* _Material for this exercise_

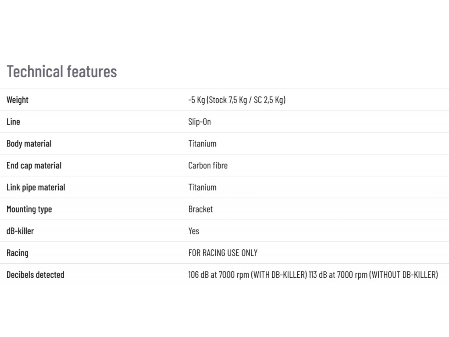Select the Link pipe material label

pos(36,187)
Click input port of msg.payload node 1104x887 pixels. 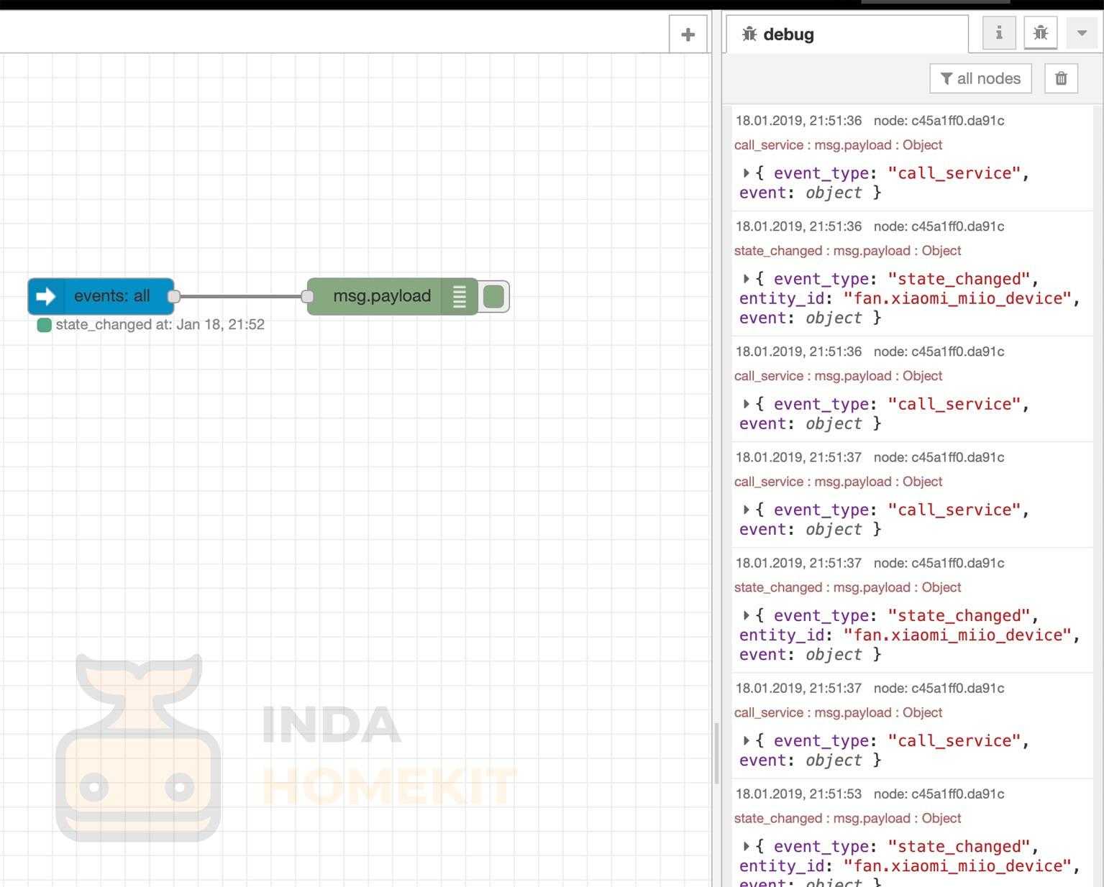pos(308,296)
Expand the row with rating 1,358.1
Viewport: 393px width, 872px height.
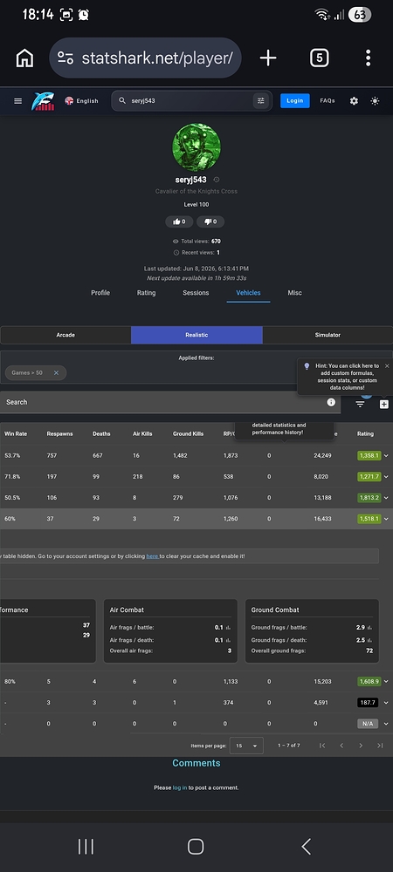click(x=386, y=455)
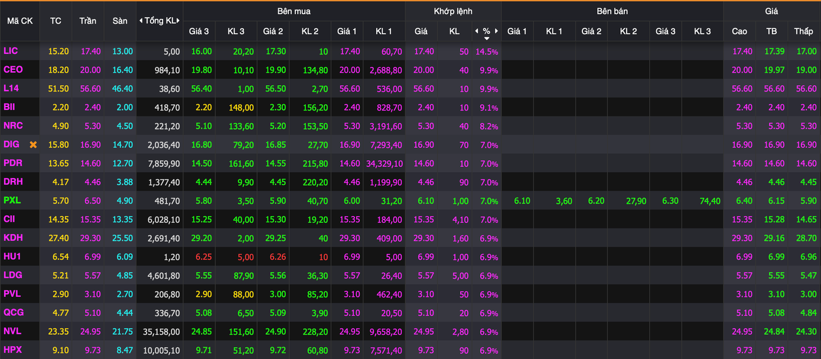
Task: Select the Trần column header
Action: click(x=87, y=21)
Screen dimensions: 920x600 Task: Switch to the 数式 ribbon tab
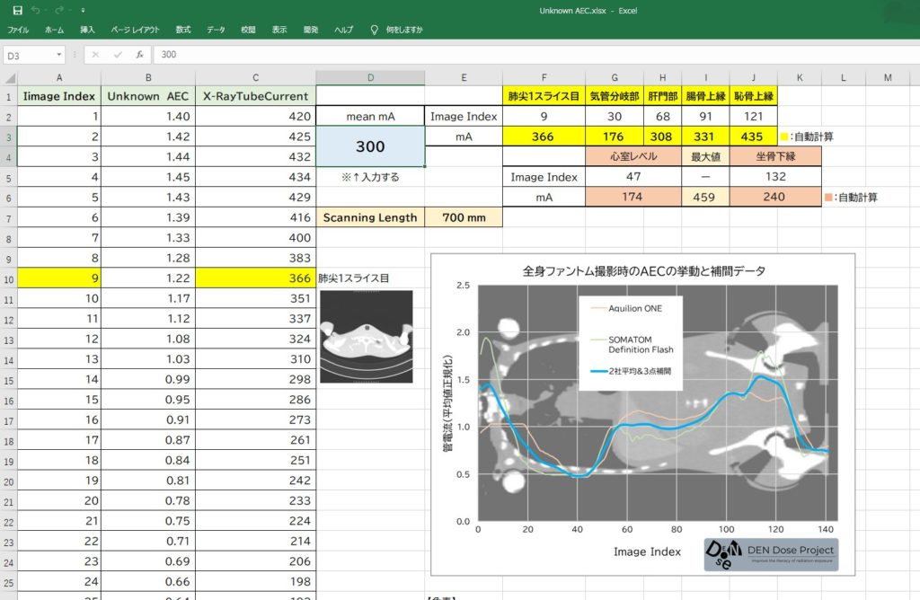coord(183,30)

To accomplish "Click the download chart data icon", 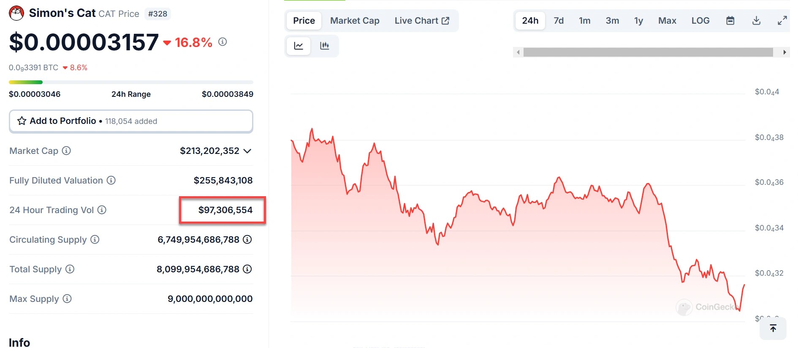I will pos(756,21).
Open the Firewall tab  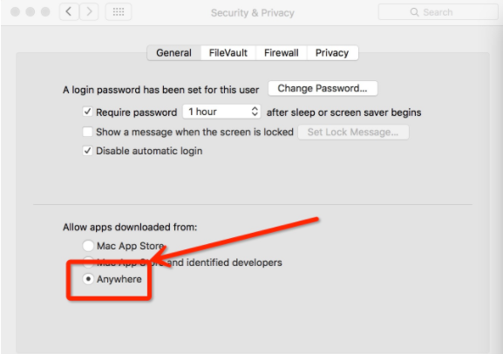(282, 52)
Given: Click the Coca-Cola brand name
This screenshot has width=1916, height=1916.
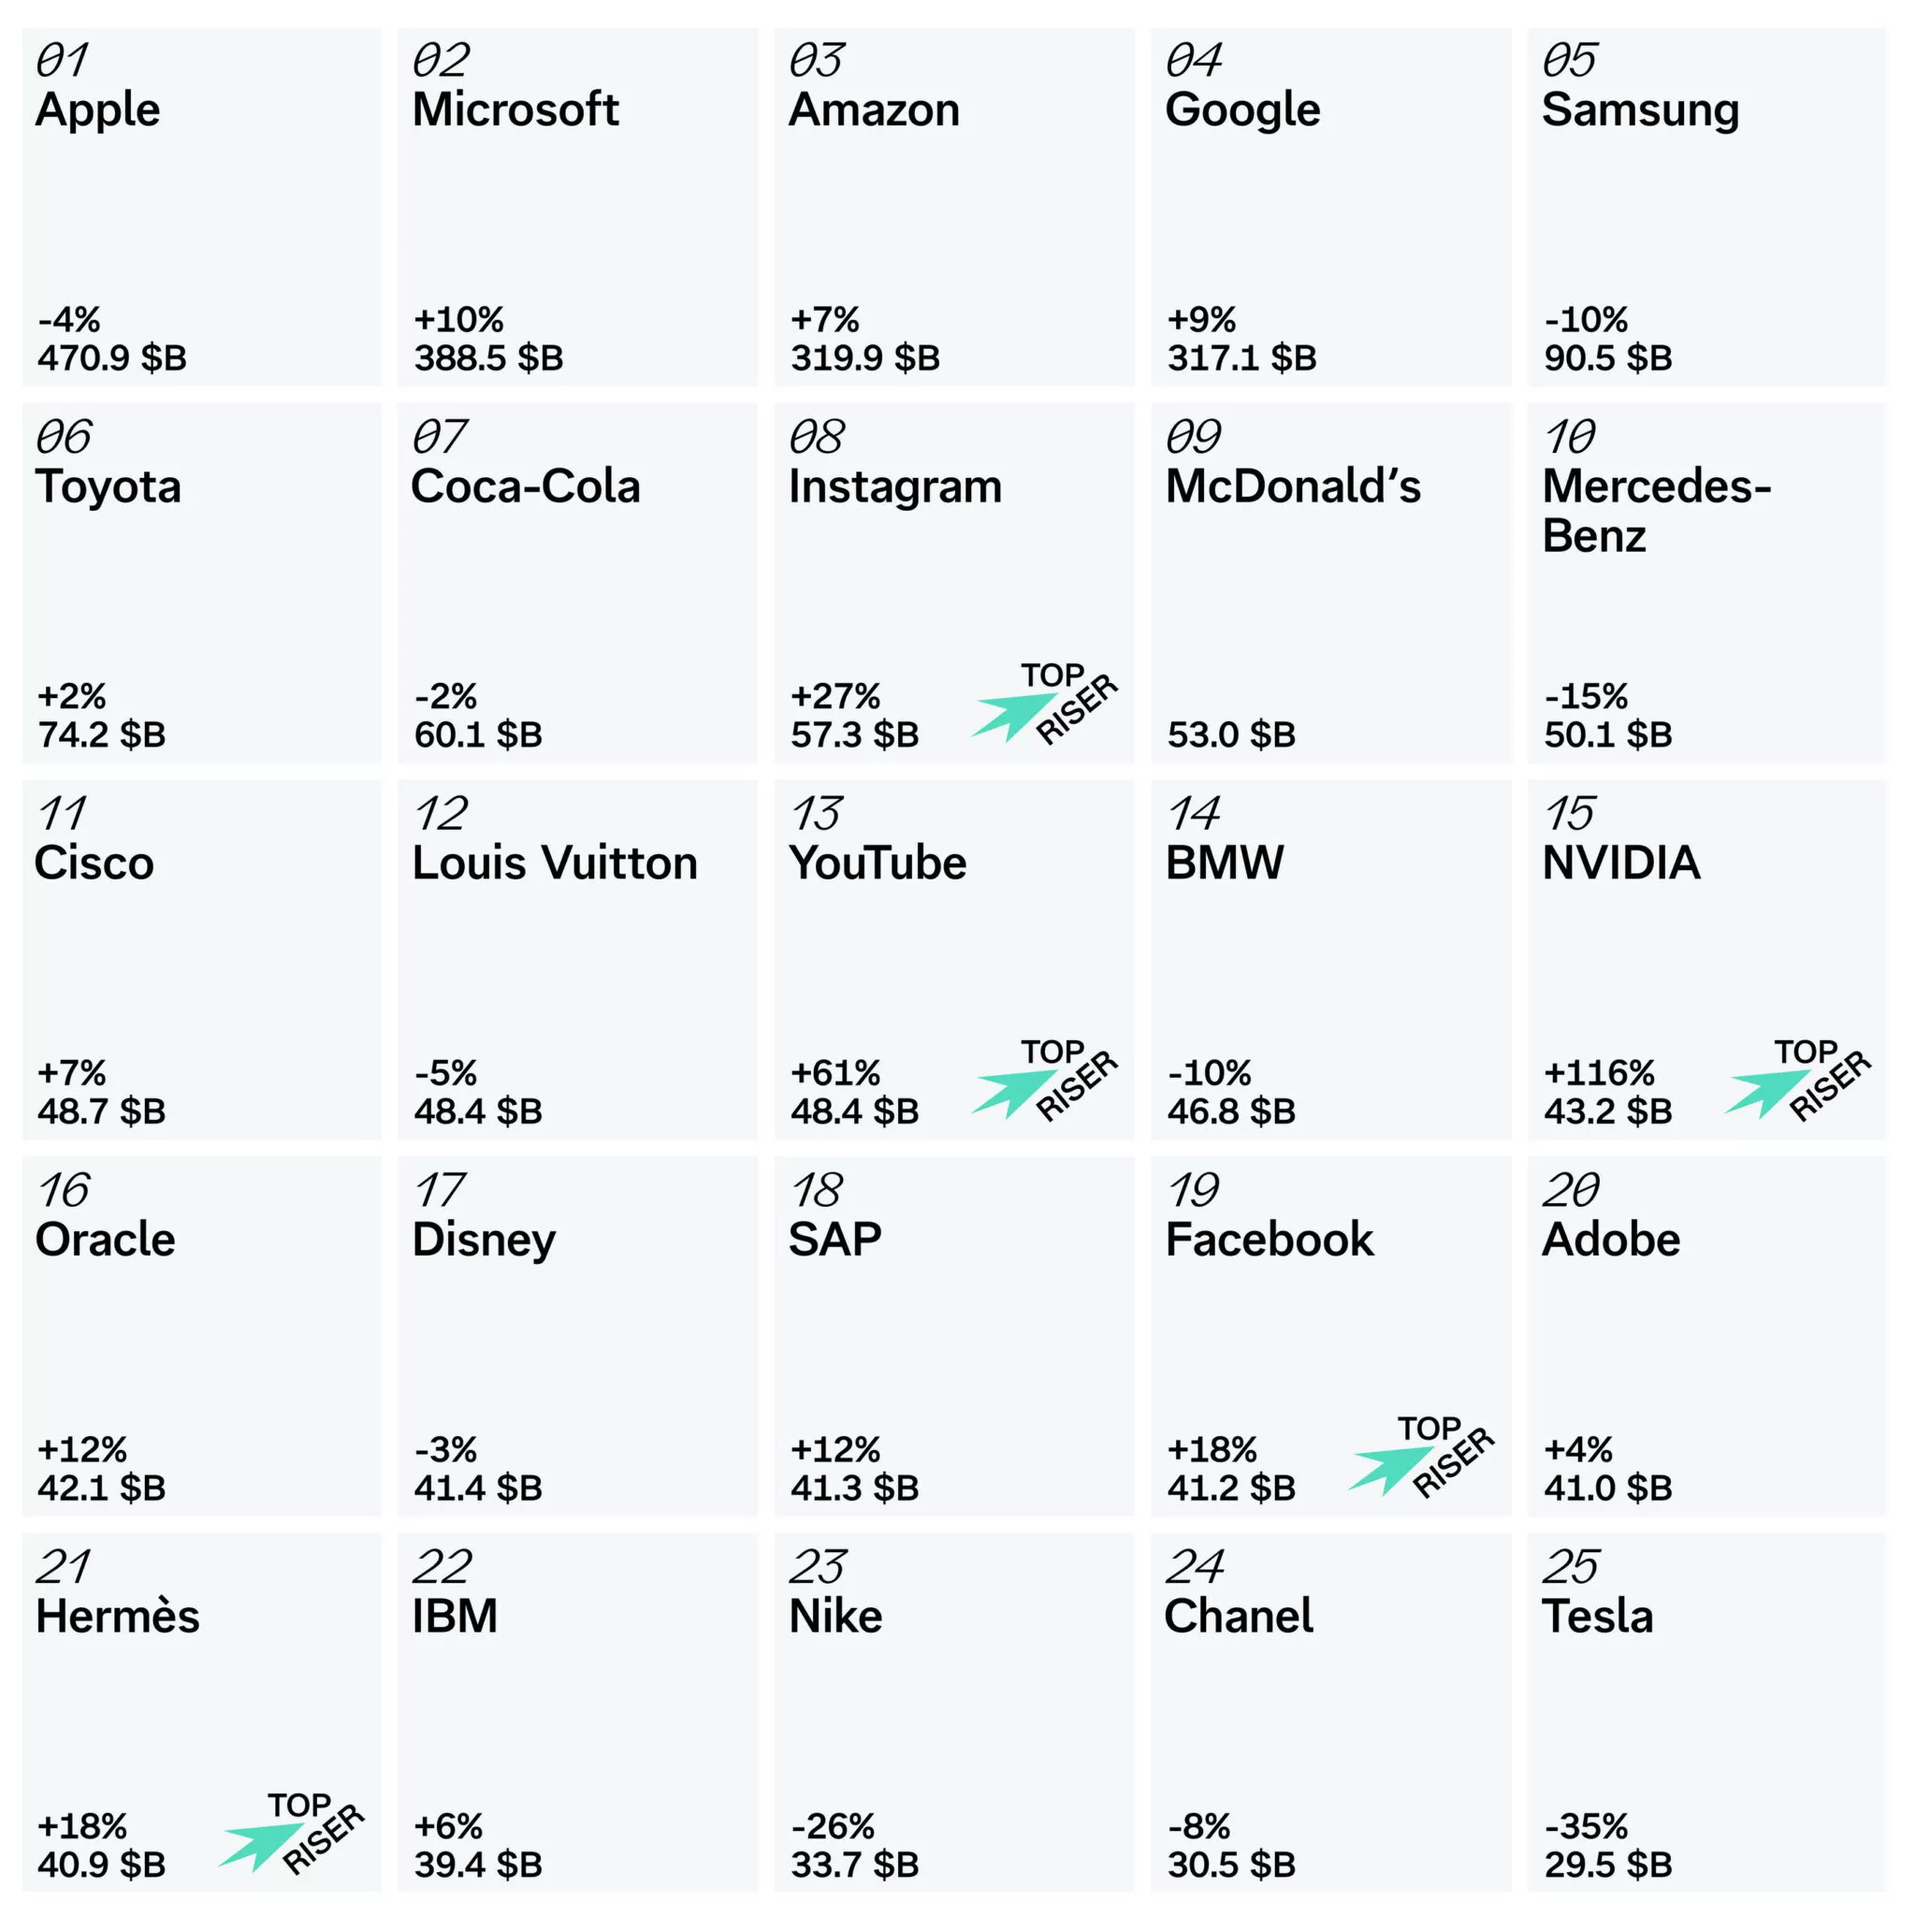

* _Try it_
Copy nothing but the lines above from the one with "Given: Click the Coca-Cola brand name" through the end of the material, word for word, and drop the pictures.

* _Result_
Given: Click the Coca-Cola brand name
This screenshot has width=1916, height=1916.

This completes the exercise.